-- Data to use follows --

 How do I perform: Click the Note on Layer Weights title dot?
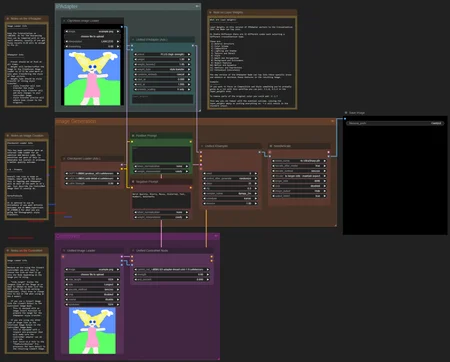pos(210,12)
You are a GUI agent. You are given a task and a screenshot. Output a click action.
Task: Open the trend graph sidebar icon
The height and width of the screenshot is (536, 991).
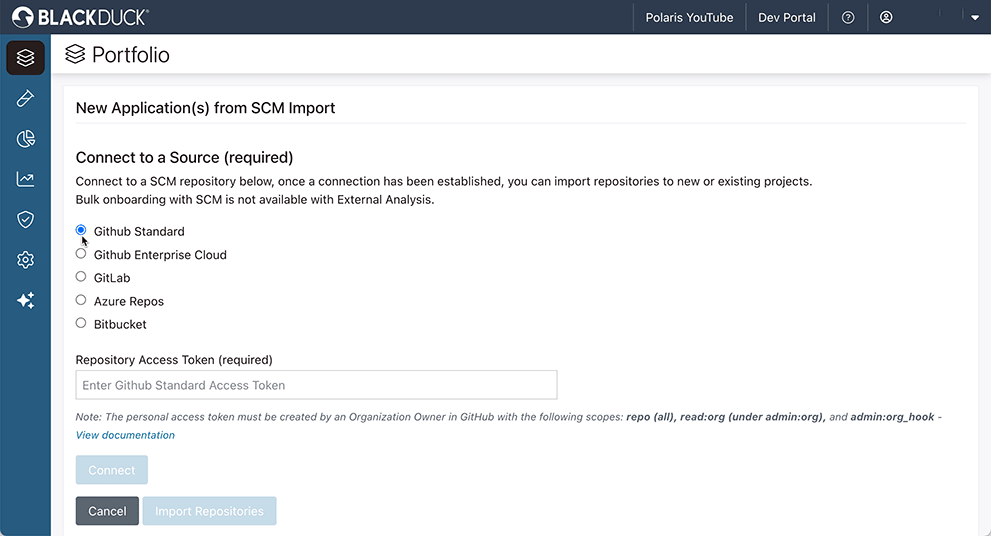pyautogui.click(x=25, y=180)
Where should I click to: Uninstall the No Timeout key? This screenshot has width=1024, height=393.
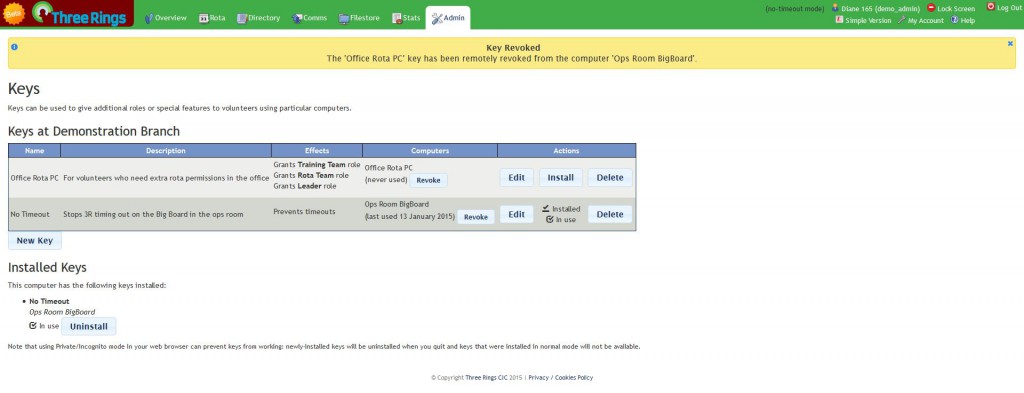(89, 326)
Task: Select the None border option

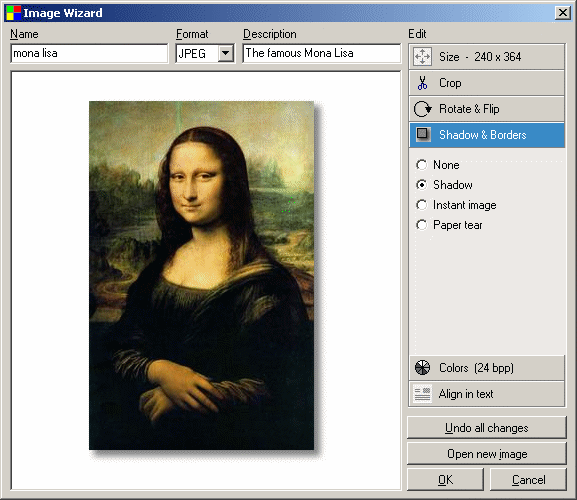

-- Data to use concluded --

## [Brief]
Transcribe the complete set of entries verbatim. No pictures belong in the copy.

## [Response]
 How do I perform: Click the Note on Layer Weights title dot?
pos(210,12)
You are a GUI agent. You are given a task and a screenshot. Output a click action.
Task: Open the trend graph sidebar icon
The height and width of the screenshot is (536, 991).
pyautogui.click(x=25, y=180)
Where should I click to: Uninstall the No Timeout key? This screenshot has width=1024, height=393.
(89, 326)
Task: Select the None border option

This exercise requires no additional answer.